### Given records
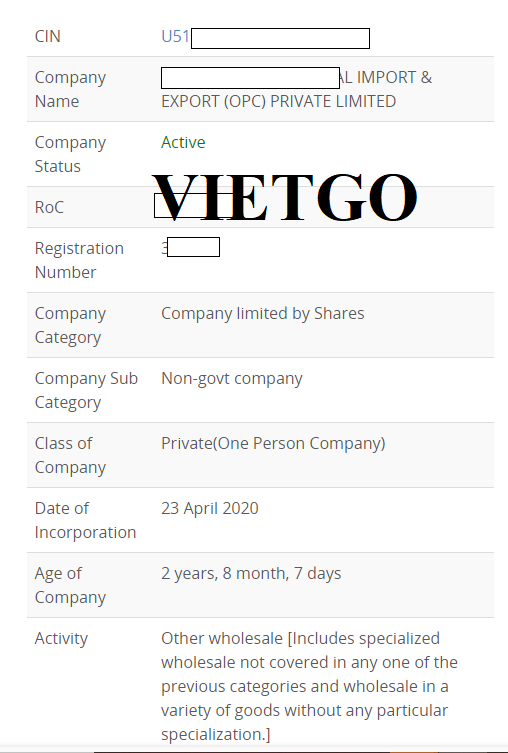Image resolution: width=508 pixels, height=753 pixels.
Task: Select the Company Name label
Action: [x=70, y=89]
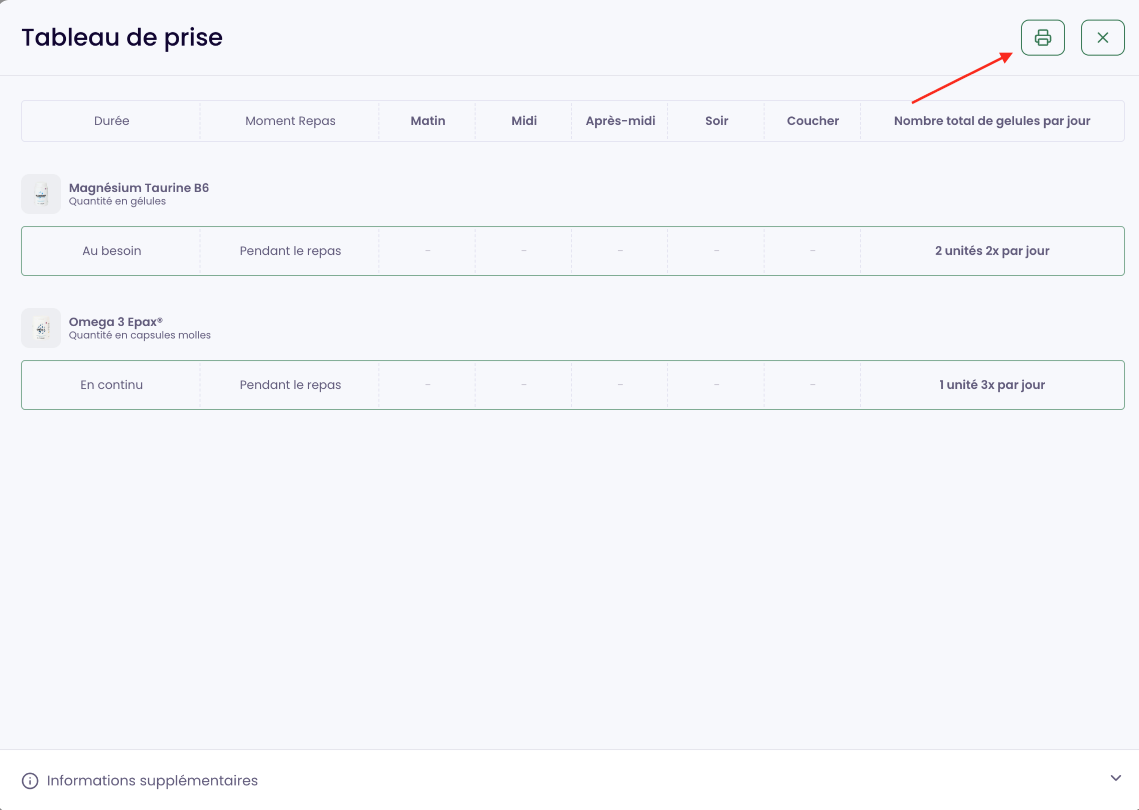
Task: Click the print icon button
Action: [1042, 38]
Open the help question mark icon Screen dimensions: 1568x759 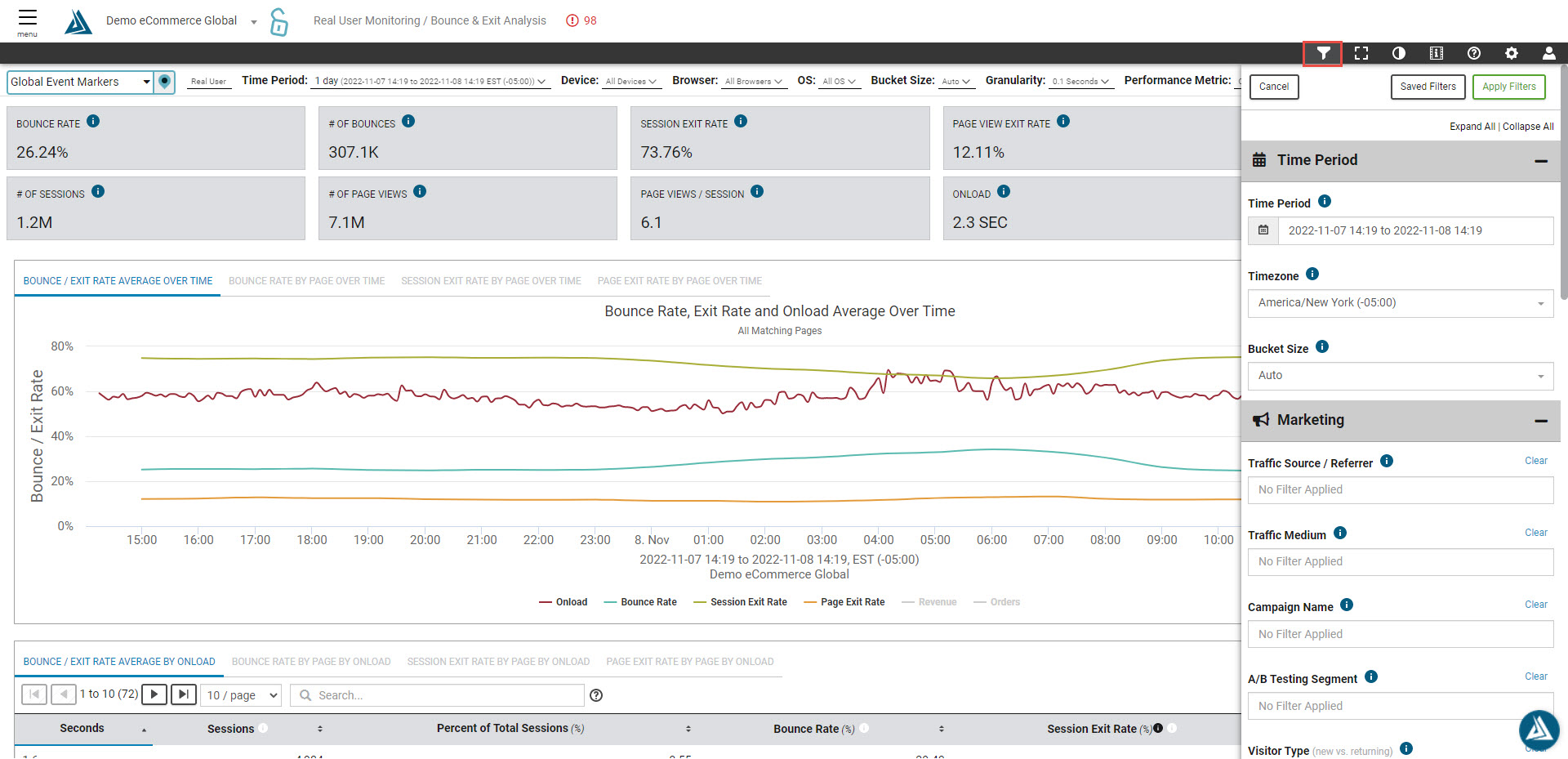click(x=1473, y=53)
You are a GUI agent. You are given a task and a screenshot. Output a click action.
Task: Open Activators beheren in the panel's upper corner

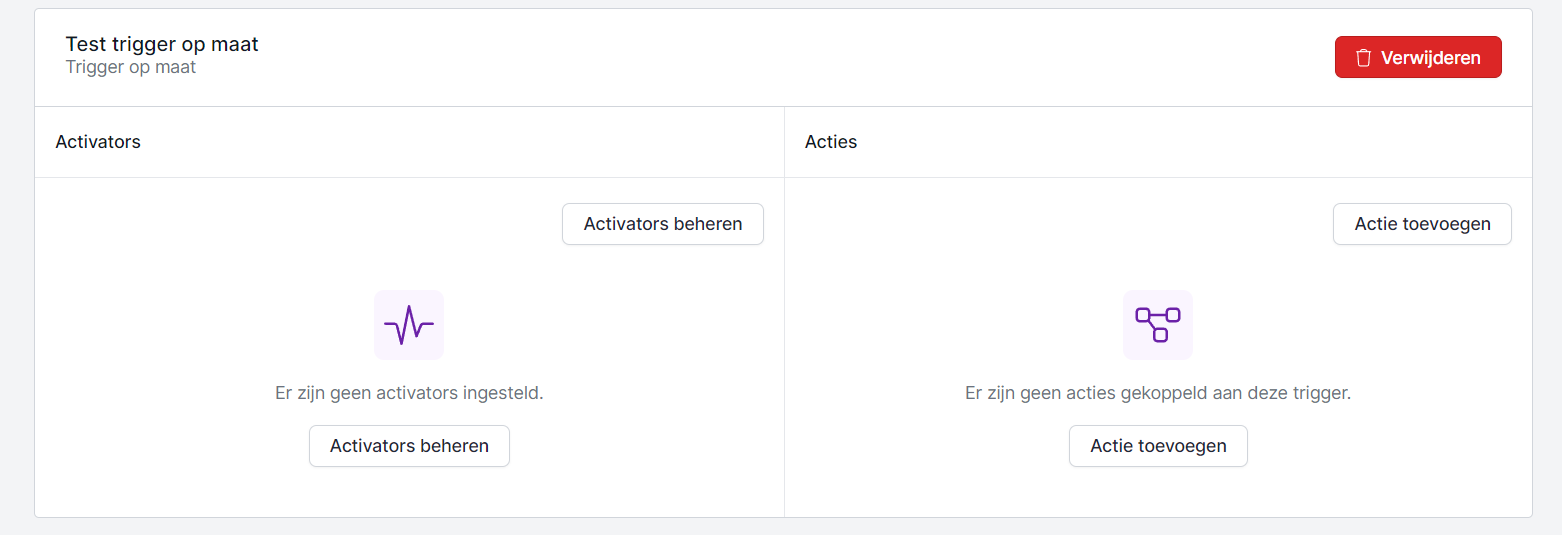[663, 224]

### Task goal
Render the material from the line containing "You are a GUI" through the end as a Markdown table with the columns Row and Line. Give each line its own numbered row, skip blank lines, and leave the pictures out.

### Result
| Row | Line |
|---|---|
| 1 | You are a GUI agent. You are given a task and a screenshot. Output a click action. |
| 2 | Task: Open Activators beheren in the panel's upper corner |
| 3 | [663, 224] |